Monday, November 27, 2017

Alaska Gasline Development Corporation (AGDC) Natural Gas Pipeline Agreement with China Sinopec.

The pipeline as envisioned would rival the famed trans-Alaska oil pipeline, a major project of a generation ago. This pipeline has been a dream for Alaskans for years, seen as a way to provide economic certainty as oil production from the North Slope declines.

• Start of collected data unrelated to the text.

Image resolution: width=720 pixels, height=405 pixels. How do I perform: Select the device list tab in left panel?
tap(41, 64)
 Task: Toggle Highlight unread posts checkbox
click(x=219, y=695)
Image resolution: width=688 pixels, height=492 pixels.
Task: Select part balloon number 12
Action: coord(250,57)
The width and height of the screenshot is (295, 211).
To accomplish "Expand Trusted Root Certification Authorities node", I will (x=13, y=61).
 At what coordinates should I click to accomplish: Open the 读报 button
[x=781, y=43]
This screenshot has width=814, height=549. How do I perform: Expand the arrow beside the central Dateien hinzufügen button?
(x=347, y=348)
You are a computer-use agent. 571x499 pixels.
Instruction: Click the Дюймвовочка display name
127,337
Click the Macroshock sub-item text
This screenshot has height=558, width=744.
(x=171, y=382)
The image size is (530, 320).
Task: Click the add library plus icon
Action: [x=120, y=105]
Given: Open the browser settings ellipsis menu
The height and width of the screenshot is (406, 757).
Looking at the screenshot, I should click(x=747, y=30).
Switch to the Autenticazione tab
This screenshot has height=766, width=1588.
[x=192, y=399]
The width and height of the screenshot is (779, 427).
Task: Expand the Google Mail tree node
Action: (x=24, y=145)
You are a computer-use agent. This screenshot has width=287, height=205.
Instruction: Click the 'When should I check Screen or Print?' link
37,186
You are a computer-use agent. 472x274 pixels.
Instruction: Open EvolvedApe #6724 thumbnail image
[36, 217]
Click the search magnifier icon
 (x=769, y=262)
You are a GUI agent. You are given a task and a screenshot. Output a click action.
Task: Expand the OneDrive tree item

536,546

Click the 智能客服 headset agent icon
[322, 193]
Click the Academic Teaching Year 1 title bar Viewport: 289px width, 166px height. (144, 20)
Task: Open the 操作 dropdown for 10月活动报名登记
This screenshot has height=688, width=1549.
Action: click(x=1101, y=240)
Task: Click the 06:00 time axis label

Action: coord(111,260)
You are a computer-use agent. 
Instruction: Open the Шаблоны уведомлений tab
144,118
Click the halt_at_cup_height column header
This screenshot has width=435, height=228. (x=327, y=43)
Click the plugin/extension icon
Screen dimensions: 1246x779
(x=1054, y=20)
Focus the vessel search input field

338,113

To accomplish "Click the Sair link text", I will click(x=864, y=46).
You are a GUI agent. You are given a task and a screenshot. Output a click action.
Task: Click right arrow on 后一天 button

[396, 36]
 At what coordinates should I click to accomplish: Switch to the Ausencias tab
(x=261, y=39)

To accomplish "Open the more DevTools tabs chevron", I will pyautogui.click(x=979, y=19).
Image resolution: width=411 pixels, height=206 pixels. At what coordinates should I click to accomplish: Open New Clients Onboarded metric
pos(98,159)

  • Alaskans have long awaited the construction of a natural gas pipeline which has not yet materialized. Do you think that this new agreement will be the impetus for it to actually happen? 
  • Is China, with its links to North Korea, our friend or foe? 
  • Would the new pipeline impede the diversification of Alaska's economy and keep its citizens dependent on natural resources?
  • Would this new project solve Alaska's budget crisis
  • Would this project benefit Alaskans through lower energy prices?
  • What are the merits of the project? What are the weaknesses?
Alaska signs gas-pipeline project deal with China


1 comment:

  1. 1. I think this is the first time that a huge market has displayed interest in Alaskan natural gas. The previous players involved in the gas pipeline were businesses. Any sort of project to bring natural gas to market had to clear significant profit hurdles for the companies to want to invest. With China and its national oil company, you are in some ways eliminating a middle man and dealing directly with the end consumer. China is looking to safeguard their development as a world superpower by investing in cheap, reliable, relatively clean energy. They are incentivized to bring the gas to themselves.
    2. China is China’s friend. We are our own friend. The bottom line is that no country is going to bat for any other country unless its own interests are at stake. So the better question is that is it to China’s advantage to be our friend or foe? I have absolutely no doubt that China will cut North Korea loose if the winds turn. How do I know this? We’ve done exactly the same thing to our allies, and we’re the good guys, right? Just ask our Syrian allies about the “Red line,” Ukraine about our security agreement with them in 1994, the many combat translators in Iraq and Afghanistan who saved American lives who we have now all but abandoned our promises to, the Cuban Democratic Revolutionary Front our CIA encouraged and then watched as they were destroyed at the Bay of Pigs, our friends in Saigon we left holding the check in 1975, and even our allies in the Pacific and Europe that suffered due to our isolationist policies after WWI. At some level, we made these decisions with horrible, negative outcomes for thousands, if not millions, of people because, in the end, it was better for Americans. China will not be led by the nose into conflict with the U.S. by North Korea by that same logic.
    3. Alaska’s economy is stuck. We are not a dream location for most people/companies. We have an intemperate climate with cold winters and hot summers. We are located far from most large markets, and our infrastructure is not particularly good. Companies go to places because they want something, and companies only come to Alaska in spite of Alaska. They come here because we have the raw materials that they want, and they don’t want to invest in the infrastructure that would allow Alaska to benefit from the huge sums of money that come from refining our natural resources to much more profitable end products. They do that in warmer places that are closer to big markets. It’s time we either change that problem, or continue to be courted by companies only when they see an opportunity to a raw material, rather than the people/services provided within the state. I’d also point out that while we do have enormous amounts of raw resources, it is a finite supply. A lot of our natural wealth is non-renewable or takes a significant amount of time to replenish itself if managed improperly. A lot of people seem to deny this reality.
    4. The new project would most likely be encouraged with tax breaks and subsidies and partial funding by the state. This would actually probably drop us further in the hole before we start climbing out.
    5. This would likely benefit Alaskans through lower energy prices. Supply would definitely go up, but I think the price of the natural gas would be globally determined, and I do not think our production would be so great that it would allow us to significantly affect global prices of natural gas.
    6. The primary strength of the plan is a huge check to the state of Alaska. We can do a lot with that money, not least of all funding our higher institutions of learning properly. The weaknesses are significant, too. We would literally have a highly pressurized highway of compressed fuel running the length of our permafrost ridden, seismically active state. To put it in simpler terms, do you want that in your backyard?